__Required work__:
Go through the data below. Pull out every line that has the word "Zoom".

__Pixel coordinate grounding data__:
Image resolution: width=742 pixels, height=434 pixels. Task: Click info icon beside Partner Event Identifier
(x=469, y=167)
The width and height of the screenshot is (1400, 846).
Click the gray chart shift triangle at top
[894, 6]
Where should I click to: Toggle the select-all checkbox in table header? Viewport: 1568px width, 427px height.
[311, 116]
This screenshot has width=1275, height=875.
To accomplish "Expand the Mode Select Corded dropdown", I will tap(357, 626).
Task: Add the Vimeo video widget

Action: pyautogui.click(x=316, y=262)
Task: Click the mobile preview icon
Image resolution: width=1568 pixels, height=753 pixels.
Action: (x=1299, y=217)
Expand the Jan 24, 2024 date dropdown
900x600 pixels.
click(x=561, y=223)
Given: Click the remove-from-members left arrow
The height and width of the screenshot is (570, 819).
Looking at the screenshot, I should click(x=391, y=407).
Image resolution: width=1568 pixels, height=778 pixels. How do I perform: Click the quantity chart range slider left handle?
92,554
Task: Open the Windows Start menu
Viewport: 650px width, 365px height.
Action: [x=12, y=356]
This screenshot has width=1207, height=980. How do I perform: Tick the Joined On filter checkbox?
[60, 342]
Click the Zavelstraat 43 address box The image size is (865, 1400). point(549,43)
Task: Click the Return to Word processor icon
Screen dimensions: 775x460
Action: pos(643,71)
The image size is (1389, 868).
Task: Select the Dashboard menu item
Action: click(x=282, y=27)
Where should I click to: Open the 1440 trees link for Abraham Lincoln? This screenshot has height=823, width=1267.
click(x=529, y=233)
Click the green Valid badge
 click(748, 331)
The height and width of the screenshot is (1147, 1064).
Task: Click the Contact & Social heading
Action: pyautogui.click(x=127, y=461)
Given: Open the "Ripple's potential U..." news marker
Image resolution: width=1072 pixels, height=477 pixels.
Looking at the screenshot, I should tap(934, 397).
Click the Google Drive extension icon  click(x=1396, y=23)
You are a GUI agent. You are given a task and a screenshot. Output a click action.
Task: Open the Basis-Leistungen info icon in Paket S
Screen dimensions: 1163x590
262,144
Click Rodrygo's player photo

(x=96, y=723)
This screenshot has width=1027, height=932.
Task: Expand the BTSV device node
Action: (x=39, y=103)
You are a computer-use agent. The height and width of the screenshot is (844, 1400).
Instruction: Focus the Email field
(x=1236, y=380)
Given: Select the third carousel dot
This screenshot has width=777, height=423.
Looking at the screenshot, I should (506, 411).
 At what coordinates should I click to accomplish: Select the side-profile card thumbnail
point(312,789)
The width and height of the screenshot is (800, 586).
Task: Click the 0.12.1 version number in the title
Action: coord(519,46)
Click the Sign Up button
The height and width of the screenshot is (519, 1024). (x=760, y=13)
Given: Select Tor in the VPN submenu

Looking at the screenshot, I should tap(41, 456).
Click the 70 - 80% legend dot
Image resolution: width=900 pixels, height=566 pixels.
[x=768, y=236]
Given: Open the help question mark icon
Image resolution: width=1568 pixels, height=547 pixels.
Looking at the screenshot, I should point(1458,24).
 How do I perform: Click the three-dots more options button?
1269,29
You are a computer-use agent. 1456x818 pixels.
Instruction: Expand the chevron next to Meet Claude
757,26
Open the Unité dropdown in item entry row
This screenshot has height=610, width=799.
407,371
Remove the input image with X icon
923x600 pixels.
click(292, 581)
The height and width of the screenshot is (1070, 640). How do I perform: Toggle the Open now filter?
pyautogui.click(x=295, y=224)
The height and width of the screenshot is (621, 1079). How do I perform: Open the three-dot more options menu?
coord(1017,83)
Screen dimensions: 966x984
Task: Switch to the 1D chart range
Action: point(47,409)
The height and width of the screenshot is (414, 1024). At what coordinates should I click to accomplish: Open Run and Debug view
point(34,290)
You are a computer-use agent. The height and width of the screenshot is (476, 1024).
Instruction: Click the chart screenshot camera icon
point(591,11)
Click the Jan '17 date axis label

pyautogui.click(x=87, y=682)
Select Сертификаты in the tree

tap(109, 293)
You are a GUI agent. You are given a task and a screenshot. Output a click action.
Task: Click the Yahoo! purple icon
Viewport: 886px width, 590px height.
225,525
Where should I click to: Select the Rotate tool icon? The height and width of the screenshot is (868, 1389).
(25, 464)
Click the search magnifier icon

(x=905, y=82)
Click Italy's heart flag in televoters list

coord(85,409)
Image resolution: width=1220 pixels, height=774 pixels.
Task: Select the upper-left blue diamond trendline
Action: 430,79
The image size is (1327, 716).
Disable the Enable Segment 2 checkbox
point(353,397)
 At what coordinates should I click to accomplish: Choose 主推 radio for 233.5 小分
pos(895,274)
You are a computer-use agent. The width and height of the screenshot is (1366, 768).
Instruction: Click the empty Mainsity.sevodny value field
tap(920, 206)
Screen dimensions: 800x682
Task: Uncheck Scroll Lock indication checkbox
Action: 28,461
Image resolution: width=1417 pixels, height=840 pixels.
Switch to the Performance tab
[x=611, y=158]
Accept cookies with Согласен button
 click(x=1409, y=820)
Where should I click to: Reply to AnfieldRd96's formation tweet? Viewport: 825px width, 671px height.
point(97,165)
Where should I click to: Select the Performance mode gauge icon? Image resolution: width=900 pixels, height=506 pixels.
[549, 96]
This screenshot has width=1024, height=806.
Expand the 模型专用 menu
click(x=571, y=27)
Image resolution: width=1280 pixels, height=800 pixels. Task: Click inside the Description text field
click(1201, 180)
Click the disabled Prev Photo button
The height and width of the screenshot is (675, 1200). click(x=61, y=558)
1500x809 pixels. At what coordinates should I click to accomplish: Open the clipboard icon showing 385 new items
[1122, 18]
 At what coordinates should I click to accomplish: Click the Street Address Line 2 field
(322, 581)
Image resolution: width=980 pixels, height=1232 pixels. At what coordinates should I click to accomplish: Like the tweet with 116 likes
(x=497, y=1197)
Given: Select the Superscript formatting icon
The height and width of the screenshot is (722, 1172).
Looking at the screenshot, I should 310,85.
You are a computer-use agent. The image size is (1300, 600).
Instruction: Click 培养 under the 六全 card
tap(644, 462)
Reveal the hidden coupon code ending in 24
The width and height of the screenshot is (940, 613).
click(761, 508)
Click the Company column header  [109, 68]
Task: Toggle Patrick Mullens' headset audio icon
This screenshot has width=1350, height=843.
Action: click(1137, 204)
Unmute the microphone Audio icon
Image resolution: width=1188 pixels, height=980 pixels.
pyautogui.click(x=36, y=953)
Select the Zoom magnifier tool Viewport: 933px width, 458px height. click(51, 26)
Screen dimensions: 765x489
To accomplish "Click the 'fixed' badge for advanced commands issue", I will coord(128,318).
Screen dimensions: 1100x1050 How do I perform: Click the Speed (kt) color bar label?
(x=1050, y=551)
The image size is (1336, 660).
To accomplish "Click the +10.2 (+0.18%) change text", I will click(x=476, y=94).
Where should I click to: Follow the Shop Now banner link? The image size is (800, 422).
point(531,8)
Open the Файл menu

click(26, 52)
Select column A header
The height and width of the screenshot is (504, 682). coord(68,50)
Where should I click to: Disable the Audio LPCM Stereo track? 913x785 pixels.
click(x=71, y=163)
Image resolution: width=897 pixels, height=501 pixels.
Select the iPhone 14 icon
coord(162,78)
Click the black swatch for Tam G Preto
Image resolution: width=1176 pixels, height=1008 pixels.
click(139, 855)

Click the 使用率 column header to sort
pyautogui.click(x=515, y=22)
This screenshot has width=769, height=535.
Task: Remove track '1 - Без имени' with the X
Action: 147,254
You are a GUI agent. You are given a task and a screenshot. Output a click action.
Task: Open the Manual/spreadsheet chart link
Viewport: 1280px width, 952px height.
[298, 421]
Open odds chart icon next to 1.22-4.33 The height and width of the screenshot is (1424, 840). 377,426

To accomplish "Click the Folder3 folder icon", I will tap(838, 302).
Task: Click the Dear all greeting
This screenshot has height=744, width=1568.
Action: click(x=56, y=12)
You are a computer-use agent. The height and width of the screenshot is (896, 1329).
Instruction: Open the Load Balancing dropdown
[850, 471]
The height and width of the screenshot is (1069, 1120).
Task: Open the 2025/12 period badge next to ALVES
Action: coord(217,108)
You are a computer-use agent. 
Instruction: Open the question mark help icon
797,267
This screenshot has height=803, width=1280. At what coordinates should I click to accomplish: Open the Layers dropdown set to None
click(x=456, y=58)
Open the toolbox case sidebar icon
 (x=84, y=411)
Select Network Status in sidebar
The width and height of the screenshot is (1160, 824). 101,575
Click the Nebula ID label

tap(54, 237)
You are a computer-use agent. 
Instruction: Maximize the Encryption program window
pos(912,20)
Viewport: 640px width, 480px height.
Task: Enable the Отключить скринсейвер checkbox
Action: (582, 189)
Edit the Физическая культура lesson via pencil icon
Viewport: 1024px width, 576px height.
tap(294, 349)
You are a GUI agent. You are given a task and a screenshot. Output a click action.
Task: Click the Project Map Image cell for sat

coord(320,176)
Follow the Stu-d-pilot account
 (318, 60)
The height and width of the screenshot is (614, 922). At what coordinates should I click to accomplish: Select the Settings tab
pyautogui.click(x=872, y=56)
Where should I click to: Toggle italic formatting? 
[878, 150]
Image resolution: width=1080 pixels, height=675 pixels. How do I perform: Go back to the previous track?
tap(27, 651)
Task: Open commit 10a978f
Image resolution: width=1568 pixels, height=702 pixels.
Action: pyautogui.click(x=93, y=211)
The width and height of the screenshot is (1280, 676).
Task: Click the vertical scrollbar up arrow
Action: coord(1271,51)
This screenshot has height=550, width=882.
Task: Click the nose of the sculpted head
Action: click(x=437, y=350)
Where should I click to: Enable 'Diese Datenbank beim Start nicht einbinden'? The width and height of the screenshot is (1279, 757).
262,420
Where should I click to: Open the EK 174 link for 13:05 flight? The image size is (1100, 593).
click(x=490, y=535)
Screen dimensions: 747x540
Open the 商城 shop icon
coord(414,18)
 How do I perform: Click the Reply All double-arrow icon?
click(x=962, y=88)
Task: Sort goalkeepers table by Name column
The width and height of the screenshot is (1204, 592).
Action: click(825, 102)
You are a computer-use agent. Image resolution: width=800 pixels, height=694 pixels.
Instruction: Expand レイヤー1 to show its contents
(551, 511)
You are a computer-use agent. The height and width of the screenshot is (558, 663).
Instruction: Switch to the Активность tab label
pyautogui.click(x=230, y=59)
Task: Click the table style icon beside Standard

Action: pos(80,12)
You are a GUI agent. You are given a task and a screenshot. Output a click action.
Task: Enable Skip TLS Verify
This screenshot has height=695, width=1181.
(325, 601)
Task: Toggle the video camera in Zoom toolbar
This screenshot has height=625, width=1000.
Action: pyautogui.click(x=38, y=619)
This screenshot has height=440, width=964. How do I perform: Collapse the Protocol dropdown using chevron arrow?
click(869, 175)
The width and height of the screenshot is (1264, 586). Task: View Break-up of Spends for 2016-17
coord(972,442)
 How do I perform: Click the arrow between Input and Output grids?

__Response__:
Select the Zoom magnifier tool Viewport: 933px width, 458px height. click(51, 26)
Task: Toggle the video camera in Zoom toolbar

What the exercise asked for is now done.